Impressions of Zelda

(From a writing exercise* recorded in June of 2012)

I am thinking of Zelda's life as a young girl, so loved and cherished and protected by her mother. So aware at an early age of the heaviness of tragedy, through the loss of her baby sister. So affected for all time by an intuitive sense that bad things hung overhead, waiting to plop onto our paths. A sense that life was meant to be a struggle, and that we were meant to build up one another in our pilgrimage through it.

I think, too, of the joy that bubbled over in her relationship with her mother; of their playful times together and the endearing family nicknames they bestowed. Chickabitty Shortshanks. That was young Zelda's, known then by her birth name, Mary Audrey.

Zelda in College_NEW.jpg

College Antics: Zelda at U of W Madison

I contemplate the enchanting way her mother's legacy of common sense and whimsy combined to produce a delightful personality in grown up Mary, a.k.a. Zelda: warm and uplifting and self-effacing.

I think of the great delight Zelda took in having four daughters—the large family she had yearned for as a child. About her loyalty to long-term friends, many of whom she kept contact with throughout her eight-plus decades of life.

And I am aware of a subtle ache cramping my heart as I mull over these images. Aware of how reconstructing a mental picture of now-absent personalities—whose flesh and bones were once animated and moved upon the earth and through our lives for such a short blink of time in the vast yawn of eternity—brings both comfort and wistfulness.

And a sweet smile of remembrance.

*Writing exercise suggested in Writing Down the Bones by Natalie Goldberg

Dad in Black and White

Dad Drawing I WP_20190809_002.jpg

(From a writing exercise* recorded in June of 2012)

I am looking at a drawing of my father done in charcoal on coarse sketch paper when he was 19 or 20. His hair strikes me, so sculpted and perfectly groomed. So well-suited to his attire—the coat and tie look men used to wear, even to ballgames and dinners out with the family.

But it's Dad's earnest expression, the serious stare of an older, more mature, world-savvy person, that impresses. My mind fills in the details of his emotions and his outlook on life from that forthright look,  his eyes intent on the artist capturing this image on manila hemp (to be studied six years after his death by his still-grieving daughter).

I see, in those eyes, a tinge of sadness. I read into his intent gaze all that I know about his early life: his parents' emotional detachment; their early divorce and respective remarriages; the sense of not belonging anywhere which led him to leave home at 16. Yet I see no self-pity there, merely a hint of disillusionment.

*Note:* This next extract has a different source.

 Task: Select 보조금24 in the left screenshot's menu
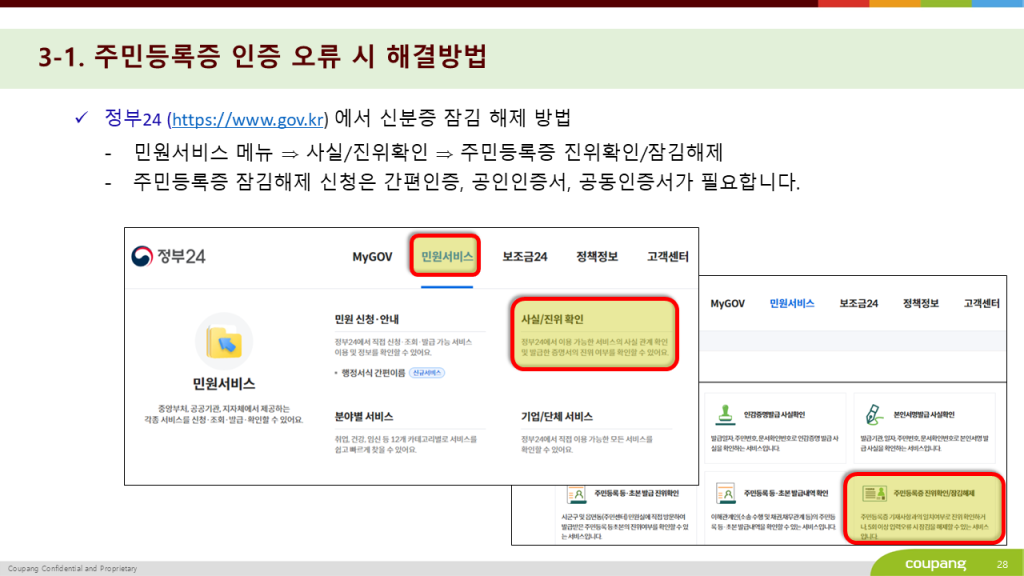pos(525,257)
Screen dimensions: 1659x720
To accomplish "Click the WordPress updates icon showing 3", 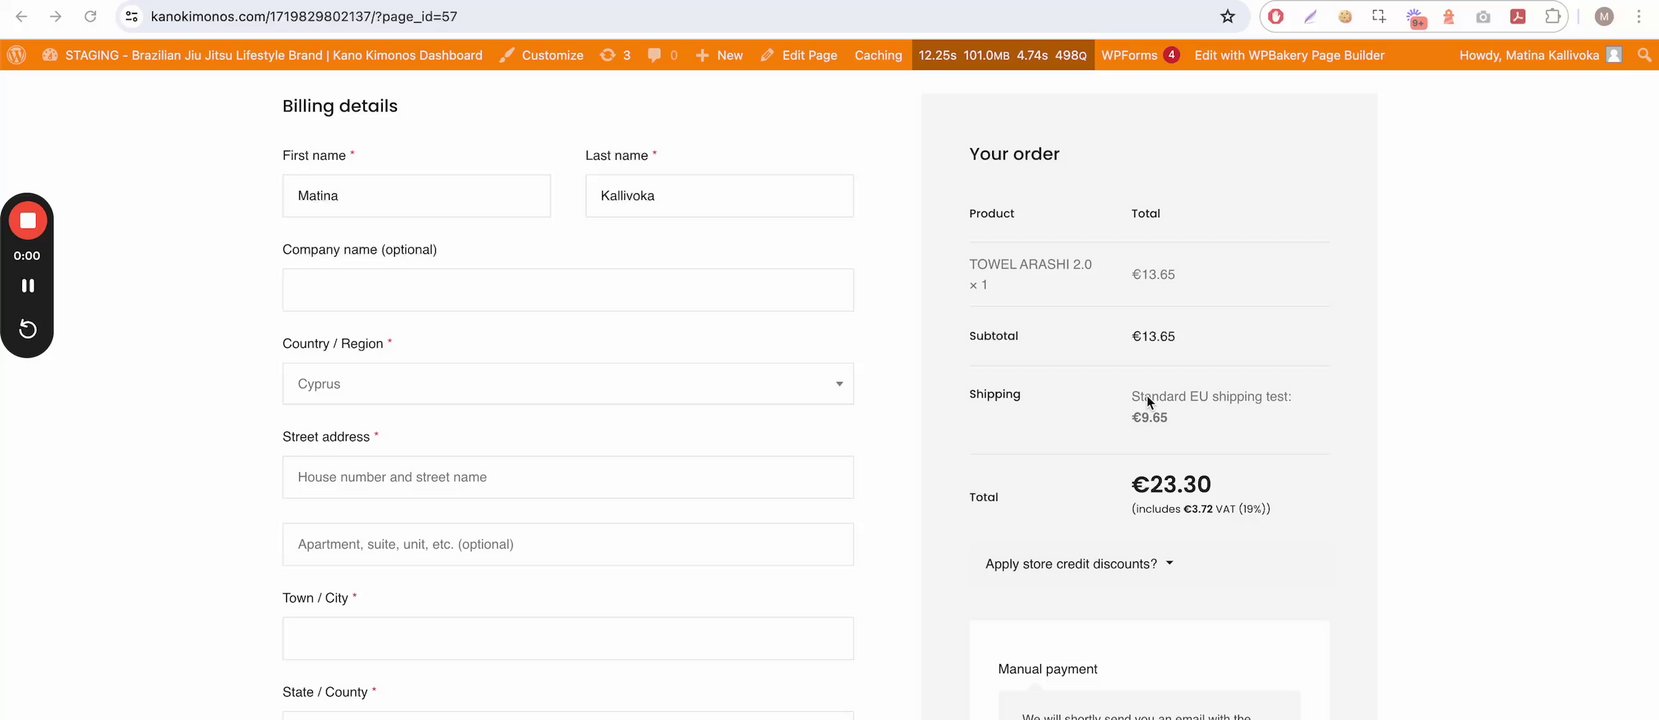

And the underlying element of determination comes across as well. The drive toward self-sufficiency that shaped his professional ambitions. A certain self-confidence and forbearance that has set aside the pain, has refused to wallow in the adversity, has decided to forge its own fate, undeterred by life's stumbling blocks. A resolute refusal to limp, wounded, through life.


*Writing exercise suggested in Writing Down the Bones by Natalie Goldberg


Good Advice, Except . . .


The concept of living in the moment is popular with contemporary mental health specialists. It makes sense in the context of too-busy lives complicated by conflicting demands from work, family, school, social causes. Don't miss out on today obsessively planning for, or worrying about, tomorrow.

I get it. But when you are companion to a dementia sufferer whose conscious thoughts have no such framework, good advice can start to feel like scolding.

Zelda lives in the moment by default. She has lost her ability to connect today to tomorrow. And yesterday—unrecordable in the jumble of disconnected synapses that define her disease—may not exist for her at all.

 Now I must train myself to identify with her new perspective without being swallowed up by it. Some days—most days—this is a challenge. But the will soldiers on. Good intentions must count for something, right?

The following is a snippet cut from the original manuscript of Loving Zelda:


For Zelda, trips to the grocery store take place in a bubble of oblivion, with no relation to prior shopping forays or what we have already amassed at home. Feigning a patient attitude becomes  toilsome for me.

I need to learn to turn my thoughts inward, to seek my hidden cache of zen. Calm attentiveness. Intuition as my guide. Detached. No longer reacting, simply accepting. Stepping into her reality and seeing things through her eyes.

Why is it so much easier on paper than it is walking the aisles of our local Cub Foods outlet?